Download Specific FineWeb Parquet Files | Generated by AI
You just want to download and use a few parquet files from one Common Crawl dump (like CC-MAIN-2013-20) instead of the whole 15T-token FineWeb monster — totally reasonable! Here’s the easiest ways to do it in 2025.
Method 1: Direct Download with huggingface_hub (Recommended, Fastest)
This downloads only the parquet files you want at full speed (~GB/s if you enable hf-transfer).
# 1. Install/upgrade
pip install -U "huggingface_hub[hf_transfer]"
# 2. Enable fast download (very important!)
export HF_HUB_ENABLE_HF_TRANSFER=1 # Linux/macOS
# or on Windows PowerShell:
# $env:HF_HUB_ENABLE_HF_TRANSFER = "1"
# 3. Download just a few parquet files you want
huggingface-cli download HuggingFaceFW/fineweb \
data/CC-MAIN-2013-20/000_00000.parquet \
data/CC-MAIN-2013-20/000_00001.parquet \
data/CC-MAIN-2013-20/000_00002.parquet \
--repo-type dataset --local-dir fineweb-2013-20
That’s it — you now have three ~2.15 GB parquet files in the folder fineweb-2013-20/.
Method 2: One-Liner Python Script to Download Specific Files
from huggingface_hub import snapshot_download
snapshot_download(
repo_id="HuggingFaceFW/fineweb",
repo_type="dataset",
allow_patterns=[
"data/CC-MAIN-2013-20/000_00000.parquet",
"data/CC-MAIN-2013-20/000_00001.parquet",
# add more if you want
],
local_dir="fineweb-2013-20"
)
How to Read the Parquet Files Locally
import pandas as pd
# or use pyarrow for speed + lower memory
import pyarrow.parquet as pq
import pyarrow.dataset as ds
# Fastest way (streams without loading everything in RAM)
dataset = ds.dataset("fineweb-2013-20/data/CC-MAIN-2013-20/", format="parquet")

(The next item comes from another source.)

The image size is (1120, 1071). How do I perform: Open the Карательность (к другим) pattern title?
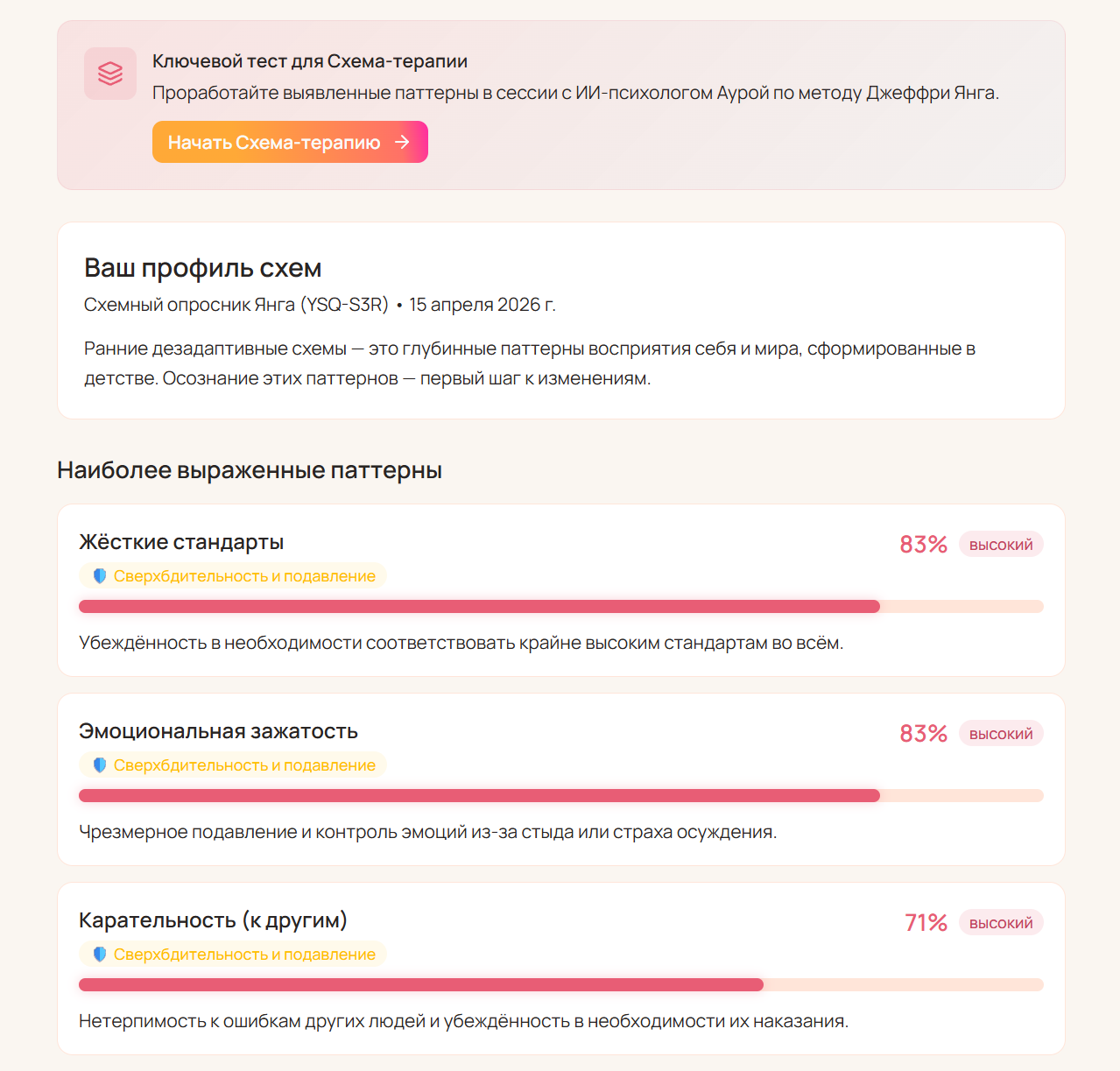click(213, 920)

for batch in dataset.to_batches(batch_size=1024):
df = batch.to_pandas()
for text in df["text"]:
# do whatever you want: tokenize, filter, write to jsonl, etc.
print(text[:200]) # example
Or simply with pandas (fine for a few files):
df = pd.read_parquet("fineweb-2013-20/data/CC-MAIN-2013-20/000_00000.parquet")

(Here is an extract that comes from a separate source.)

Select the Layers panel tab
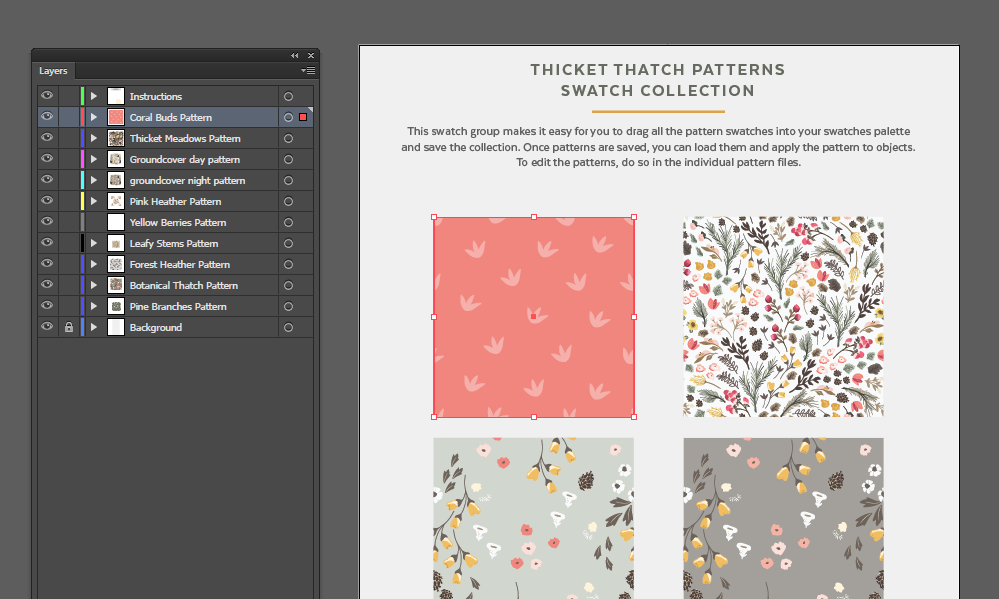The height and width of the screenshot is (599, 999). tap(53, 71)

print(df.columns) # ['text', 'id', 'dump', 'url', 'date', 'file_path', 'language', 'language_score', 'token_count']
print(df.iloc[0]["text"])
Quick Stats for CC-MAIN-2013-20
- ~207 parquet files × ~2.15 GB ≈ 422 GB total
- ~44 billion tokens (good size for small-to-medium experiments)
- Already cleaned, deduplicated, and filtered by Hugging Face
That’s all you need. Just pick however many _0000XX.parquet files you want (they’re shuffled), download only those, and start training or filtering right away.